German flag carrier airline Lufthansa warned Tuesday that “horrific” terror attacks in Europe were having a “tangible impact” on business, with second-quarter profits down 17 percent.
Advance bookings were down sharply, the airline said, as net profits for the three months ending in June came in at 437 million euros ($488 million).
“Horrific terror attacks are making people feel unsafe,” chief executive Carsten Spohr said in a conference call with reporters on Tuesday. “Because of repeated terror attacks in Europe and political and economic uncertainty, advance bookings, especially on long-haul flights to Europe, have fallen significantly,” finance director Simone Menne said.
The weak profits came despite the decline in oil prices, which resulted in a fuel cost boon of 597 million euros.

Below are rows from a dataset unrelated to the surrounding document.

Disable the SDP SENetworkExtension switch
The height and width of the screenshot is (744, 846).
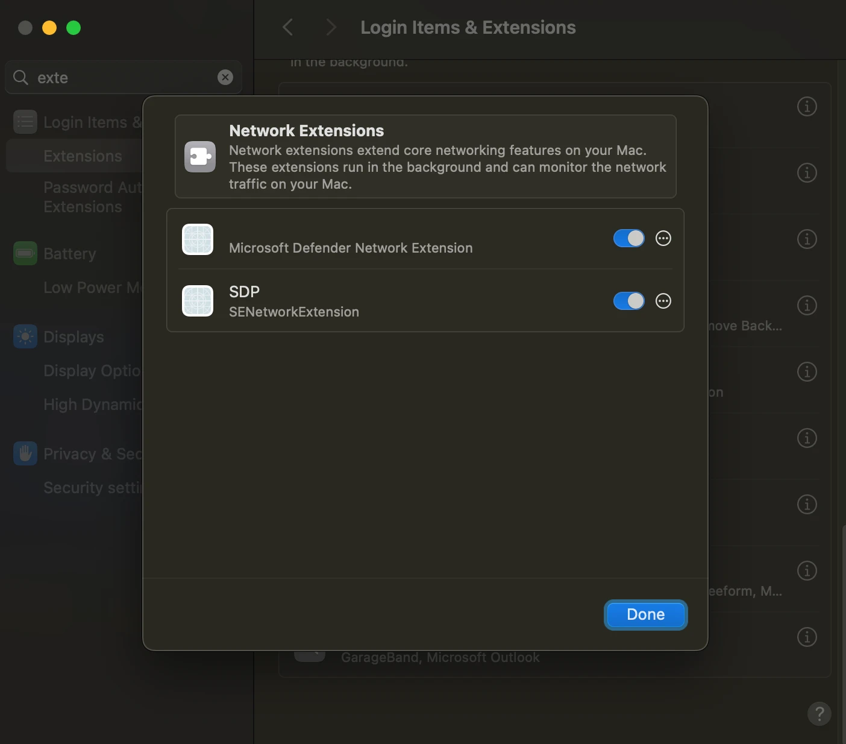[x=628, y=301]
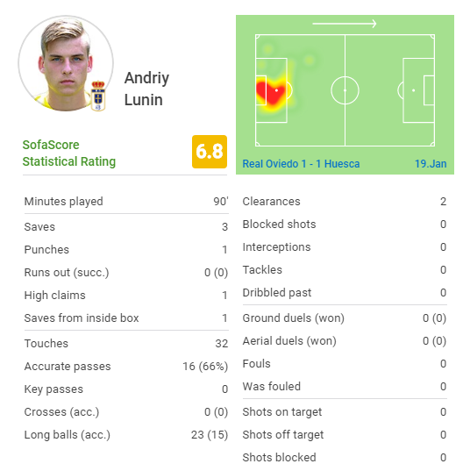Click the SofaScore Statistical Rating label
This screenshot has width=470, height=471.
point(69,153)
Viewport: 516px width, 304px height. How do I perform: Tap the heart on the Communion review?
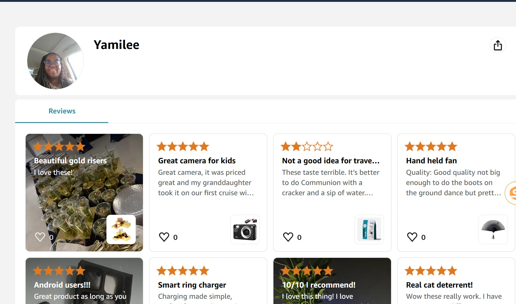288,237
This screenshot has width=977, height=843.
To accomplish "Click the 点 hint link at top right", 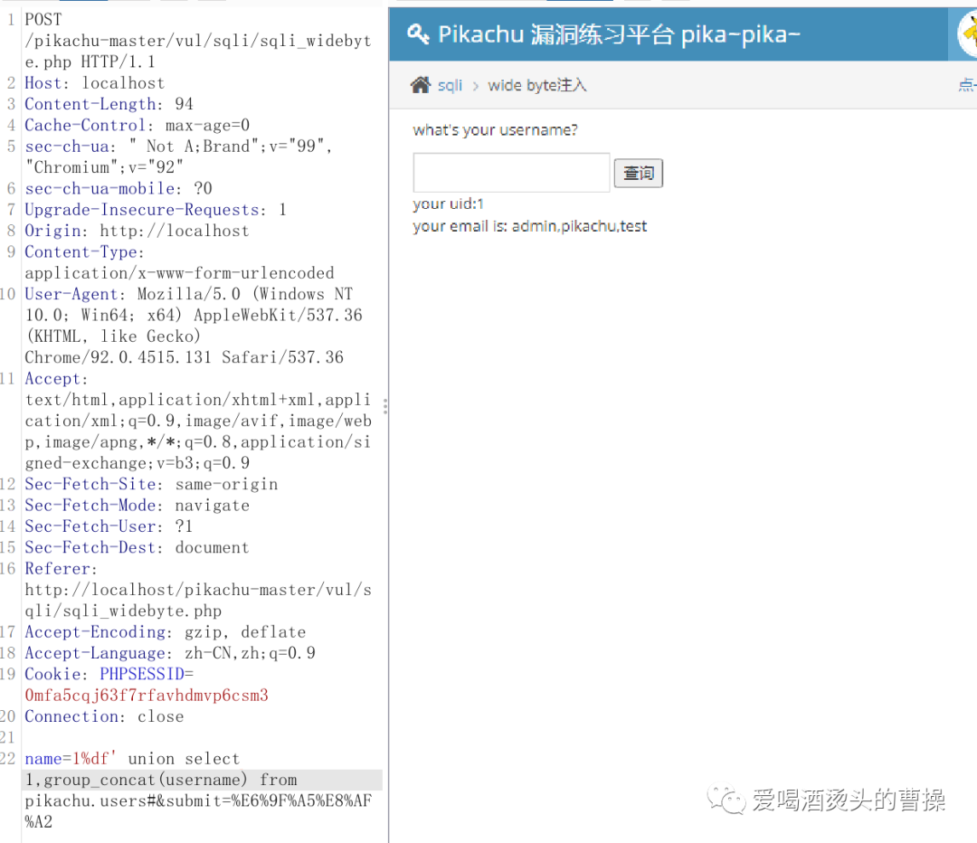I will click(966, 84).
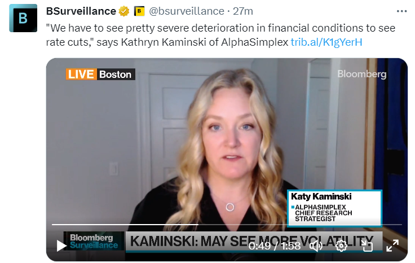The width and height of the screenshot is (415, 263).
Task: Open the trib.al/K1gYerH link
Action: [326, 42]
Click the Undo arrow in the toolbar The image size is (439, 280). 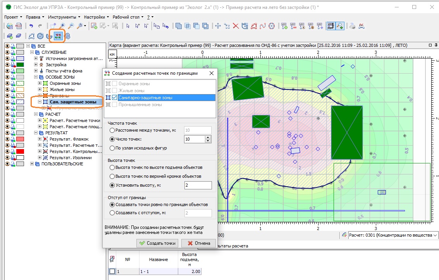tap(31, 26)
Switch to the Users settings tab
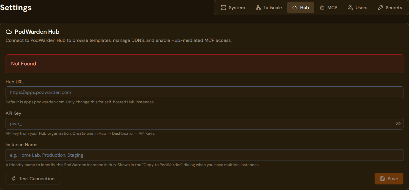Image resolution: width=409 pixels, height=190 pixels. click(357, 7)
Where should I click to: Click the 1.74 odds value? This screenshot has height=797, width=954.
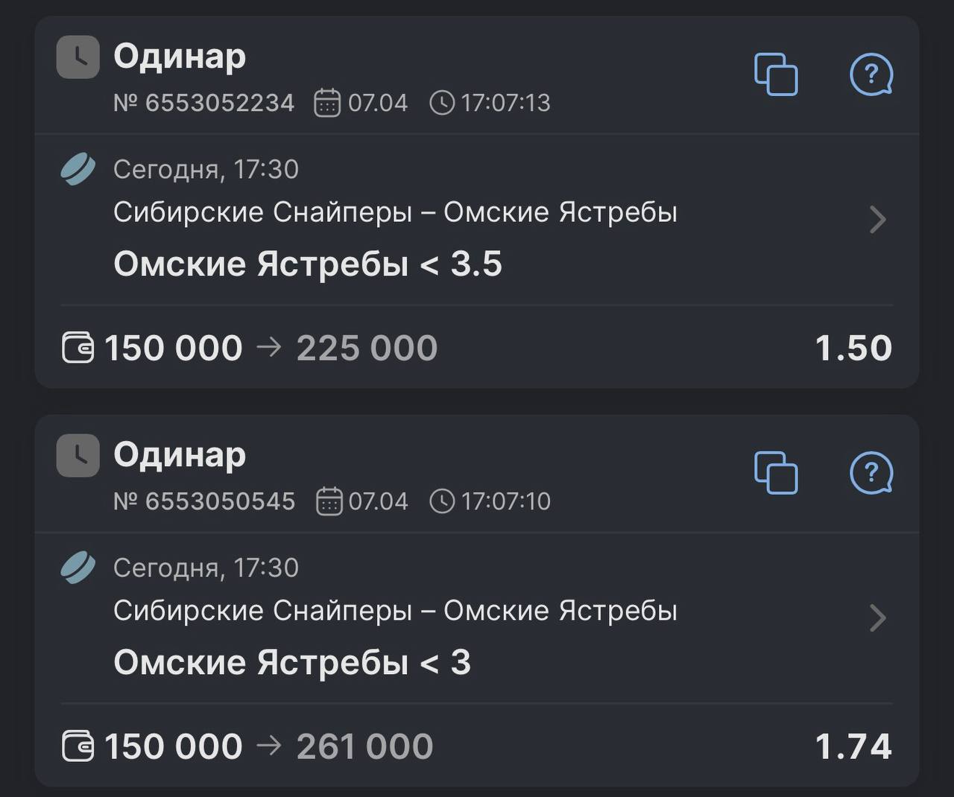(853, 746)
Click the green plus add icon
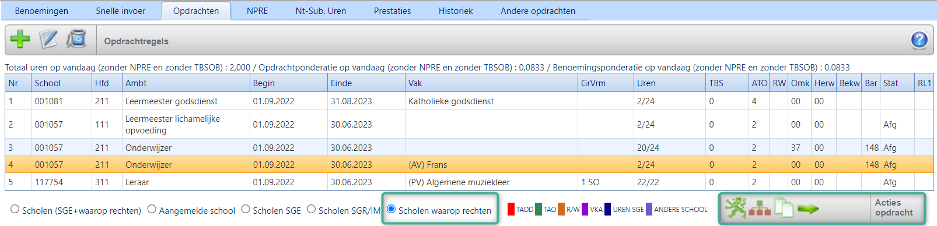Viewport: 937px width, 226px height. pos(20,40)
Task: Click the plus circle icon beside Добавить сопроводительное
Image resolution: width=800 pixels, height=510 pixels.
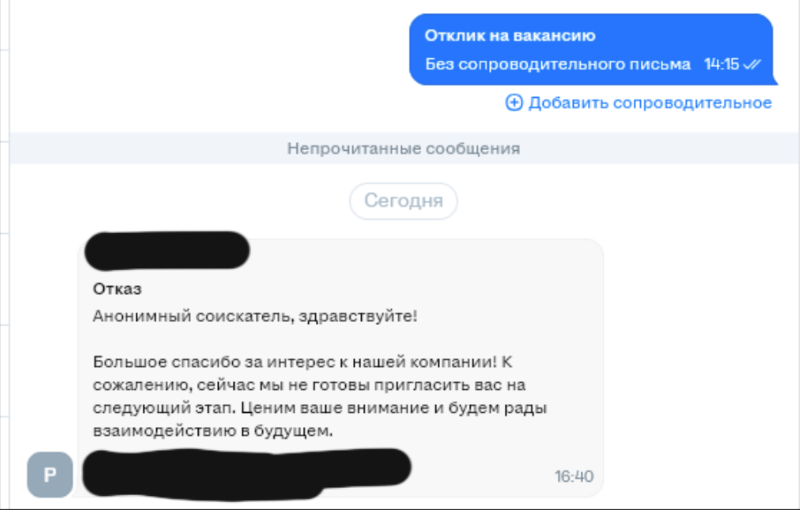Action: click(x=514, y=103)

Compared with the figure for the first half of 2015, net profits took a 55
percent blow, falling to 429 million euros.
Lufthansa had already said last month that the jittery atmosphere in Europe was hitting its business and considered “a complete recovery as not likely anymore.”
Its European rival Air France-KLM also warned last week about the impact of recent attacks on the airline.
Air France-KLM’s chief financial officer Pierre-Francois Riolacci said unit revenue fell by 5.6 percent in the second quarter, which he put down to the sluggish global economic recovery and “most of all the effect of the terror attacks that have struck Europe in recent quarters”.
A spate of attacks targeting France and Germany at the height of peak tourist season in Europe has hurt the industry.
France, the world’s top tourist destination, is reeling from an attack at the Riviera town of Nice on Bastille Day when a gunman drove a 19-ton truck into a crowd of revelers, killing 84.
That was the third major strike against France in less than 18 months, coming just eight months after Islamic State gunmen and suicide bombers stormed bars, restaurants, a concert hall and the national stadium in Paris, killing 130 people.
In January last year, 17 were killed in another assault at various sites including the offices of the Charlie Hebdo magazine and a Jewish supermarket in Paris.
Germany, meanwhile, was hit in July by an axe attack that left five people – including four tourists from Hong Kong – wounded, a gun rampage, a machete assault and a suicide bomb attack.
A spokeswoman for the German tourism board told AFP last week that “there haven’t been any cancellations” in the immediate aftermath of the attacks in Europe’s biggest economy.
But in France, flight reservations following the Nice attack were down 20 percent.
Between January and July 10 arrivals to France by air were down 5.8 percent, and arrivals by air to Paris itself were down 11 Percent.